Orgeneral Özel de yazılı bir açıklamayla, MHP liderine sert bir dille yüklenerek, özetle şu ifadeleri kullanıyordu:
“MHP Genel Başkanı’nın, şahsıma yönelik olarak sarf ettiği yakışıksız sözleri, kişiliğine ve savunduğu fikirlere yakıştıramadığımı… 46 yıldır yüce Türk milletine ve onun milli ordusuna hizmet etmiş bir kişi olarak benim vatan-millet-bayrak şuurumu sorgulama hakkının olmadığını düşünüyorum.”

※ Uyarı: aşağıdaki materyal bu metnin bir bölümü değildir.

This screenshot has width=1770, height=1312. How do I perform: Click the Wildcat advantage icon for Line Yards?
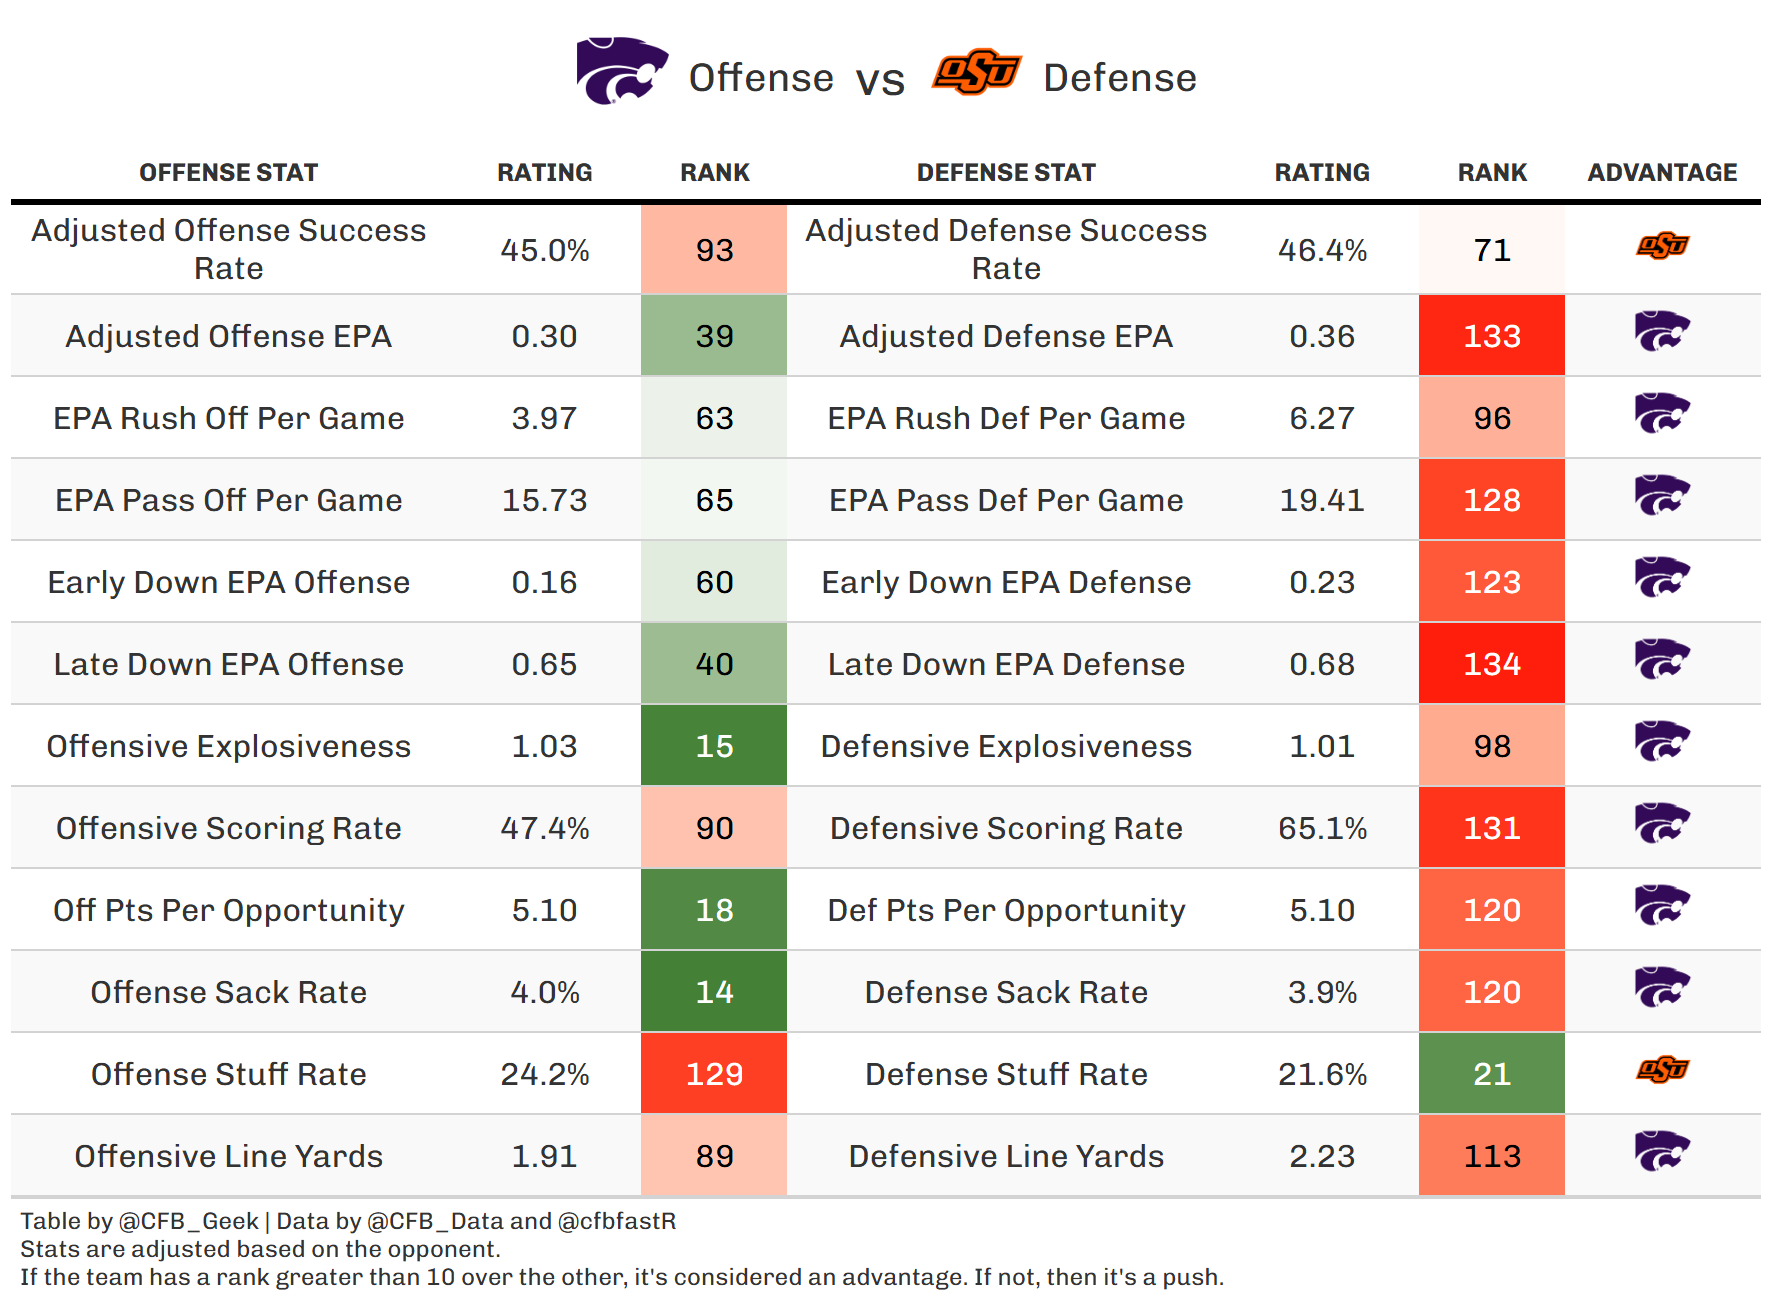point(1662,1152)
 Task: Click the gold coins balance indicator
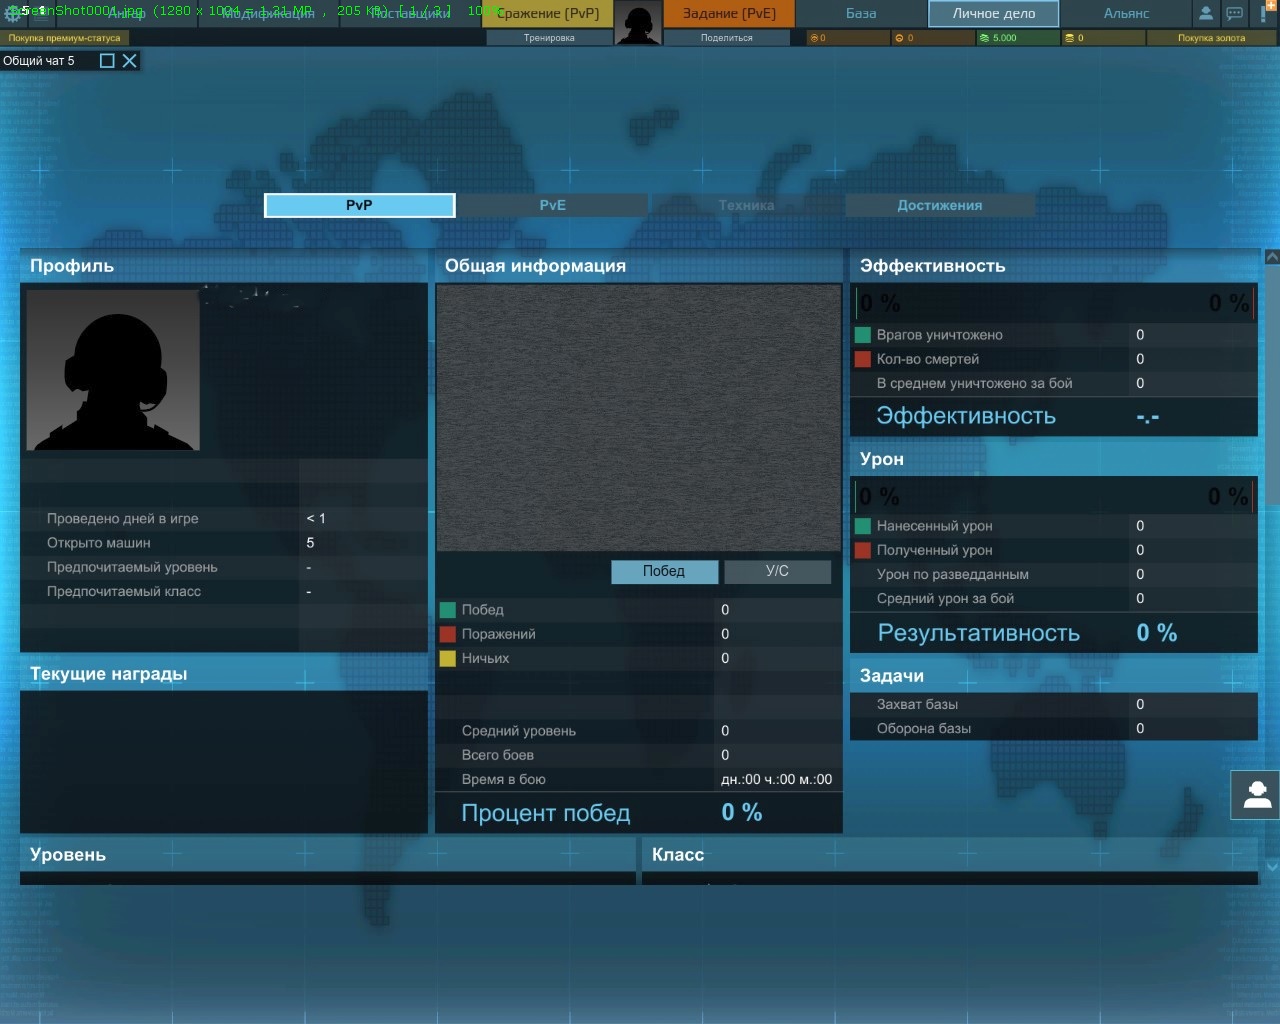[x=1103, y=38]
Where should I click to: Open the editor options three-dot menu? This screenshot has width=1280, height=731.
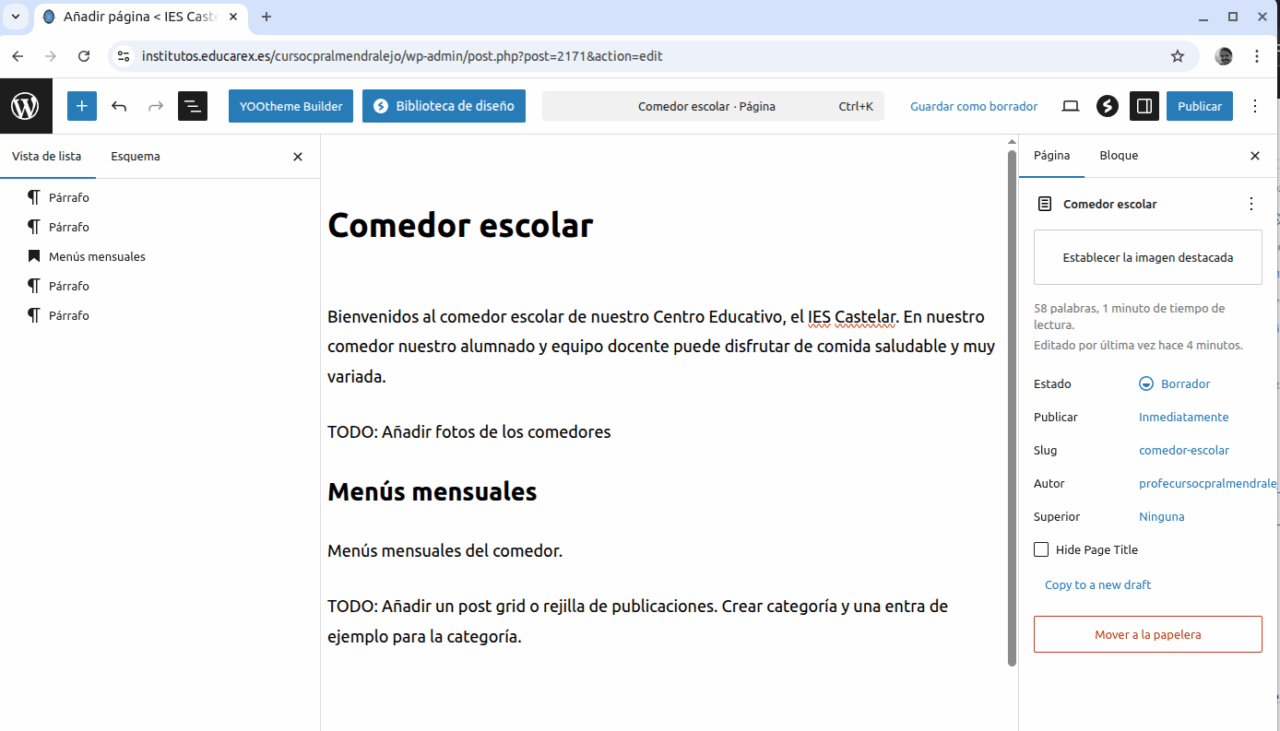point(1256,106)
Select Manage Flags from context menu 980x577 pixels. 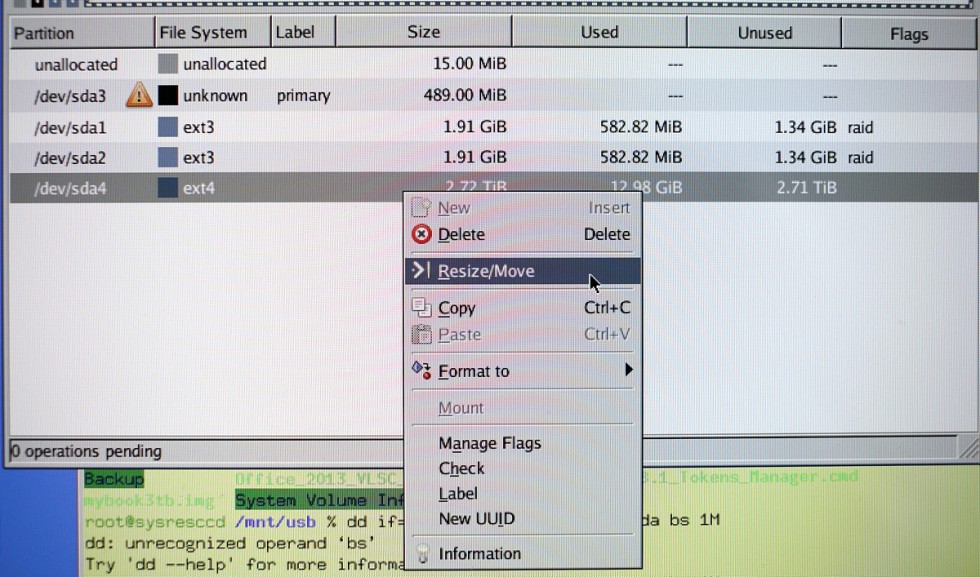(x=489, y=443)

Bahçeli-Özel atışmasında irdelenmesi gereken iki temel sorun ön plana çıkıyor: Bunlardan biri, çoğunlukla bizde eşanlamlı gibi algılanan ama aralarında çok ciddi farklar bulunan milliyetçilik ve vantanseverlik kavramlarının, nasıl istismar edildiği.
Kısaca tanımlamak gerekirse milliyetçilik; dil, din, miras gibi kültürel değerlerin ülkenin birliğini sağladığına olan güçlü inanç ve bu inancın, pek çok tarihsel olaylarda görüldüğü üzere şiddete dönüşme tehlikesinin bulunması. Vatanseverlik ise, değerler ve inançlar üzerinden bir ülkenin seviliyor olmasını çağrıştırır. George Orwell’e göre, milliyetçilik, barışın en büyük düşmanı iken vatanseverlik bir yaşam biçimine olan hayranlıktır.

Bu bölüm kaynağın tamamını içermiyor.